Kondisi ini jauh di atas batas aman DSR untuk negara berkembang (berpendapatan menengah ke bawah) yang seharusnya hanya maksimal (strong policy government) di kisaran 25 persen. Dengan DSR Indonesia yang sudah mencapai 41,4 %, maka kita sebenarnya sudah jauh sekali di atas ambang batas aman tersebut.

Ada masalah lain dalam agresifnya pemerintah menerbitan surat utang, yang ternyata malah menimbulkan crowding out effect. Efek “crowding out”. Suatu kondisi ketika pemerintah sangat agresif meminjam dari publik (menerbitkan surat utang) dengan suku bunga tinggi, sehingga sektor bisnis menjadi enggan berinvestasi. Rendahnya investasi ini pada akhirnya menyebabkan perekonomian melambat dan daya beli masyarakat melemah. 

Selain itu penerbitan surat utang yang berbunga tinggi menyebabkan pemerintah kebanjiran uang dari sektor perbankan- yang seharusnya digunakan juga untuk swasta. Kemudian uang pinjaman dari publik yang disalurkan perbankan tersebut digunakan oleh pemerintah untuk membangun (spending) berbagai infrastruktur dan melunasi cicilan pokok dan bunga utang lama.

Tidak ada jatah kredit untuk sektor swasta, karena uang perbankan tersedot oleh surat utang pemerintah. Sektor swasta Indonesia kemudian berkerumun di luar pasar (crowding out), tidak diikutkan dalam perekonomian. Dampak utamanya adalah pertumbuhan kredit perbankan yang mencapai yang rendah. Jika kredit perbankan rendah bagaimana ekonomi bisa jalan.

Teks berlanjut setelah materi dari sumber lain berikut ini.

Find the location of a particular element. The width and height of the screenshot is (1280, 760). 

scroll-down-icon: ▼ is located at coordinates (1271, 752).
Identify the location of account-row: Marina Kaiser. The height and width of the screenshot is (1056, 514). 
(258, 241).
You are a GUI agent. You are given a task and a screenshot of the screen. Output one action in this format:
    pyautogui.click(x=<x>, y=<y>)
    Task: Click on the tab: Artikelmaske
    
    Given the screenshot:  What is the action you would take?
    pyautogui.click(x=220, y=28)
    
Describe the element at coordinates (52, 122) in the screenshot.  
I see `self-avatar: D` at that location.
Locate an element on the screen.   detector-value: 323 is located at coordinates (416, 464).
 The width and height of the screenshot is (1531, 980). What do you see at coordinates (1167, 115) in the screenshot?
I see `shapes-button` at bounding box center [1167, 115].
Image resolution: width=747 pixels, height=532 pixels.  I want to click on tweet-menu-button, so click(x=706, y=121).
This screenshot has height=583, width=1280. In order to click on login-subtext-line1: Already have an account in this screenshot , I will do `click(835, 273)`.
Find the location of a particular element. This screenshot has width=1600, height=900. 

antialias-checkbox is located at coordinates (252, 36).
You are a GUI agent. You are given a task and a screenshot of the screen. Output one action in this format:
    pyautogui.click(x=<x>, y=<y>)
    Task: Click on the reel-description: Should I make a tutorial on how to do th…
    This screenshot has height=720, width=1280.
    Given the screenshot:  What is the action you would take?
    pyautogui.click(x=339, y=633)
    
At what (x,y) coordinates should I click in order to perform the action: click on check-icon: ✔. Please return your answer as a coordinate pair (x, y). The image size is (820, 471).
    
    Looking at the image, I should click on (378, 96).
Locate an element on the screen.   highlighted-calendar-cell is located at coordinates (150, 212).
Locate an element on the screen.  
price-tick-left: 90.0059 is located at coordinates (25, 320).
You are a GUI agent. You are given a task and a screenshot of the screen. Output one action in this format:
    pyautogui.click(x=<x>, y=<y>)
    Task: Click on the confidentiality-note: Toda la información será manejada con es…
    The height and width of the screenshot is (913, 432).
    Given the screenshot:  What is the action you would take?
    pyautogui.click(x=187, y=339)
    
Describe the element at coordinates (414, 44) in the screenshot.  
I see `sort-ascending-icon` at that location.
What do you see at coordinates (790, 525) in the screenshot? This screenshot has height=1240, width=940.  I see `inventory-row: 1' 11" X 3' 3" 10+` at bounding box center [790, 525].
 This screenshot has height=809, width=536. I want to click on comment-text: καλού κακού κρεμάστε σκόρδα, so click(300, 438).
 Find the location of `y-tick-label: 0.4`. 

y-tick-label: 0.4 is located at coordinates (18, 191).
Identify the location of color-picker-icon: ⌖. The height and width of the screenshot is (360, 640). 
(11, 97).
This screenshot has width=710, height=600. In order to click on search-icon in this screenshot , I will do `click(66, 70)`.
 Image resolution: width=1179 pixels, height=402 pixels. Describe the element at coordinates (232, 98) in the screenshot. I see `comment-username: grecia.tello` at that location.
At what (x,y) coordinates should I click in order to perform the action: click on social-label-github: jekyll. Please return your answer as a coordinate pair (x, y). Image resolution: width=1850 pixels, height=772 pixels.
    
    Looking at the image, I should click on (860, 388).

Meskipun utang pemerintah Indonesia diyakini berada pada tingkat yang aman, namun pelbagai risiko yang meningkatkan kemungkinan gagal bayar perlu diantisipasi. Múcka (2015) melakukan studi terhadap kesesuaian batas utang Stability and Growth Pact (SGP) Perjanjian Maastricht sesuai untuk digunakan pada kasus perekonomian.

Pemerintah juga perlu mengantisipasi risiko yang mungkin muncul dari situasi perekonomian yang tidak pasti. Kedua risiko ini bisa merubah distribusi probabilitas bangkrutnya pemerintah dan membuat tingkat utang yang sebelumnya dianggap aman menjadi berbahaya. 

Akhirnya tak ada jalan lain, selain mengurangi beban bunga dari surat utang Indonesia. Demi menyelamatkan Bangsa Indonesia di masa depan dari beban bunga utang yang mencekik anggaran negara. Atau kita akan menjadi Sri Langka ??